(Stored items)
****************************************

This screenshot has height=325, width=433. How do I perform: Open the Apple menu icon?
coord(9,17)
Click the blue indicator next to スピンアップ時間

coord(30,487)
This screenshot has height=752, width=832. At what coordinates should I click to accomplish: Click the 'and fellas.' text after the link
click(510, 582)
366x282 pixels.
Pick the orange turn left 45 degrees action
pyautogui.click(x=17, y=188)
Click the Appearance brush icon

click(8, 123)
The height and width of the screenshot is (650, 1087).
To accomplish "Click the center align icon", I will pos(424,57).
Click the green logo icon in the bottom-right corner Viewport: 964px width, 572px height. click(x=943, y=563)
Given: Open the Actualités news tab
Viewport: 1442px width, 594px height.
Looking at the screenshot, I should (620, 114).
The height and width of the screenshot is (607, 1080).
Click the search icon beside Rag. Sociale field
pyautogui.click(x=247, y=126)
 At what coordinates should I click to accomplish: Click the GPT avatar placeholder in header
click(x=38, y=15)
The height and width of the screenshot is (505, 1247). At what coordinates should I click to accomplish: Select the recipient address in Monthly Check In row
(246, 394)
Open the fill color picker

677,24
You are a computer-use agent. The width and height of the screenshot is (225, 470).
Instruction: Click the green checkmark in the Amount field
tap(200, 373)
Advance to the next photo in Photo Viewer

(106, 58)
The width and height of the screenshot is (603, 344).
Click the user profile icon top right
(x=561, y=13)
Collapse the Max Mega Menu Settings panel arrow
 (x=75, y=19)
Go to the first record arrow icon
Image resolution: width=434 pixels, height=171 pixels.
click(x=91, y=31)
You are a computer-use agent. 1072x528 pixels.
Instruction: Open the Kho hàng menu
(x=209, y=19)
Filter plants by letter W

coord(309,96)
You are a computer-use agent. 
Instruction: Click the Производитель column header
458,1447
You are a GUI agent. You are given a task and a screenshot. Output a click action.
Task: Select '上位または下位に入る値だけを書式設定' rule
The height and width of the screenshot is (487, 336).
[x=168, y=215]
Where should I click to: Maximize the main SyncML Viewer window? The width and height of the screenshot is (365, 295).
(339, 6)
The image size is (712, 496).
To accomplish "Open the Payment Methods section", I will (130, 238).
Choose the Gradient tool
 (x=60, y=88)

****************************************

## Required action
State how many lines of the records contain the word "computer". Give that number alone.

## Exercise response
3